Pretend, for a moment, that heat is visible, that our naked eyes can see the infrared rays shedding from objects all around. At closest range, we observe the incessant buzzing of molecules—vibrating at 1,100 miles per hour in the air of a room at a pleasant 72 degrees Fahrenheit. Pull back, and whole masses of molecules are churning and drifting, always in flux. There’s no substance to heat; it is not contained in a cup of coffee or a warm breeze. The temperature scale measures how much motion, or kinetic energy, lives inside an object, and “heat” refers to the way this energy passes from one place to another—from hot to cold—in streams and swirls and currents. If we can look at heat, we see a world constantly in motion.

In the frigid waters of the Arctic and Antarctic, fish have evolved to survive 28.5-degree temperatures that would literally freeze the blood of less well-adapted creatures.

Start with our very own bodies. Under a microscope, we see warmth in cells, in tissues, molecules set atwitter passing heat around with little bumps and shoves as fats and sugars are broken up and reactions catalyzed in our metabolic furnace. We are like miniature power plants, burning fuel and pumping thermal energy through the pipes and valves of our circulatory systems, keeping core temperature hovering around 98.6 degrees. On a hot day, our bodies begin to overheat, and our skin brightens as blood flows up near the surface. Droplets of sweat seep from our pores, drawing off excess energy as they evaporate. A breeze cools us by picking up this flow. Even without sweating, our bodies naturally put out approximately 100 watts of power, emitted mostly in the infrared. From the outside, people look like tiny space heaters skittering across the globe: six-and-a-half billion appliances each set to about 91 degrees, the average temperature of human skin.
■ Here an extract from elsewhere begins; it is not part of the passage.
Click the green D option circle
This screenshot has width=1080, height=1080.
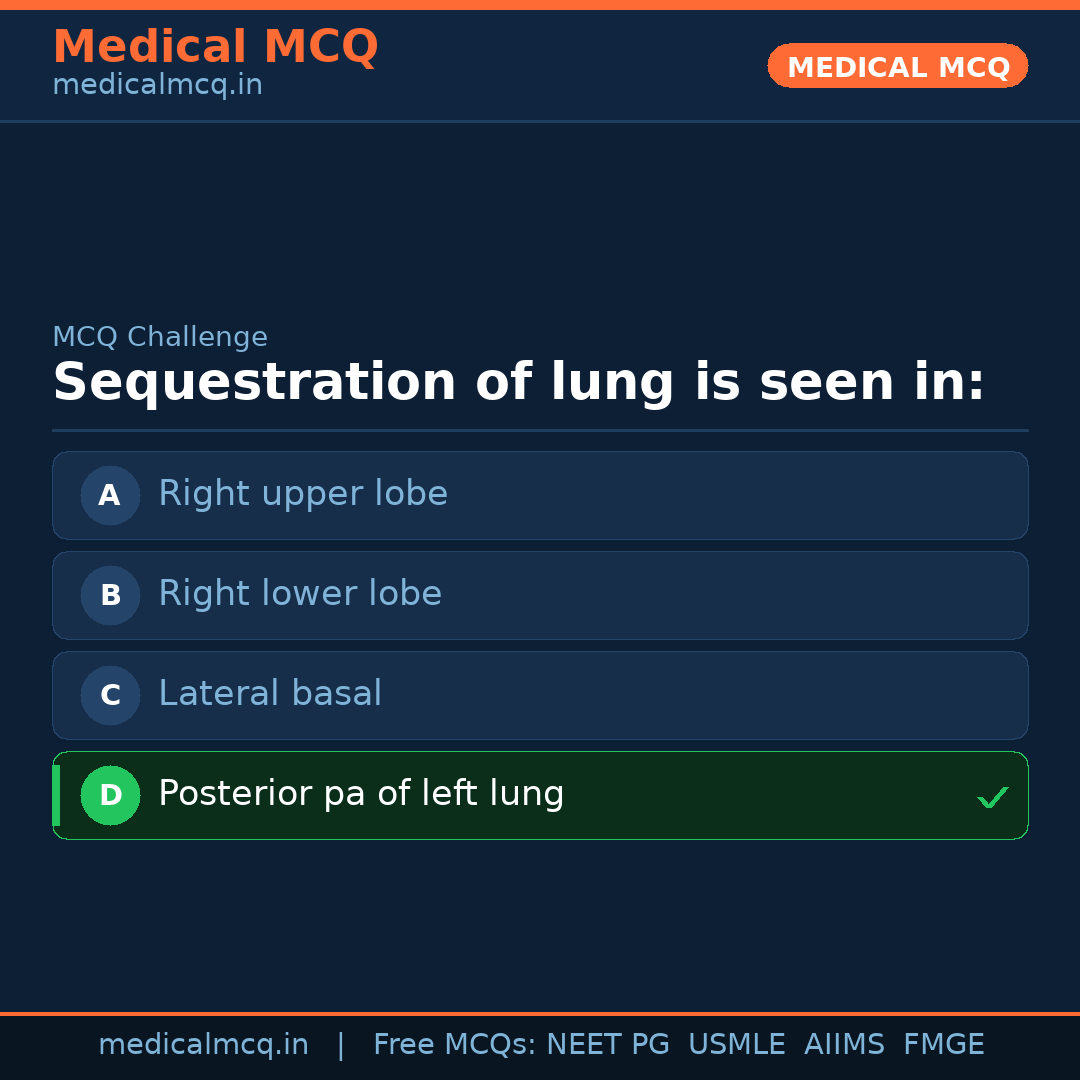click(x=110, y=795)
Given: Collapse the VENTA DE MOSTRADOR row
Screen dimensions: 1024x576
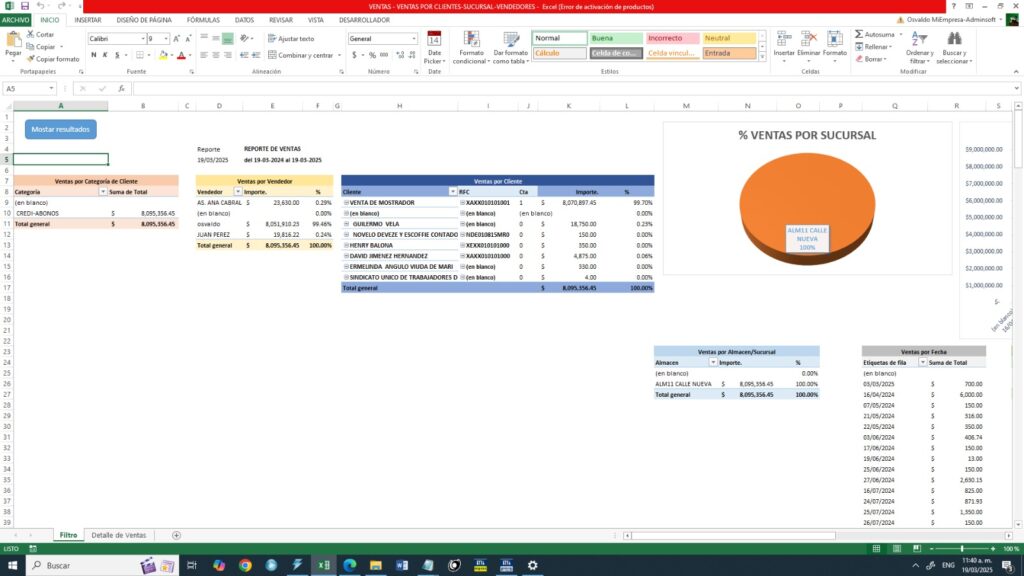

Take a step back, and we see currents of air moving heat all the way across the world. The wind itself starts to look a bit like the blood in our veins, set in motion by solar rays. As the sun flushes heat into our atmosphere at a mind-boggling rate of 175 quadrillion watts, the air near the equator absorbs more energy than the air near the poles. Daytime temperatures in the tropics rarely drop below about 77 degrees, whereas at the poles they never exceed that. As the equatorial air warms up, it expands and rises. At about six miles above the surface, it starts bending toward the poles. Heavier, colder air rushes in below and sets the winds in motion, gusting energy around the globe. The whole process, called Hadley cell circulation, powers the jet stream and drives Earth’s weather systems.

We also find heat sloshing around the world’s oceans, which absorb 93 quadrillion watts of the sun’s energy­—a hundred thousand times more power than could be produced by all the power plants in the United States put together. Eighty-degree tropical waters cool off as they approach the poles and sink into the near-freezing deep ocean, driving global currents.

The flow of heat throughout the ocean creates temperature extremes that challenge the basics of life. In the frigid waters of the Arctic and Antarctic, fish have evolved to survive 28.5-degree temperatures that would literally freeze the blood of less well-adapted creatures. The guts of these animals produce a natural antifreeze—glycoproteins that bind to ice crystals as they begin to form and prevent them from growing large enough to fatally rupture the walls of cells.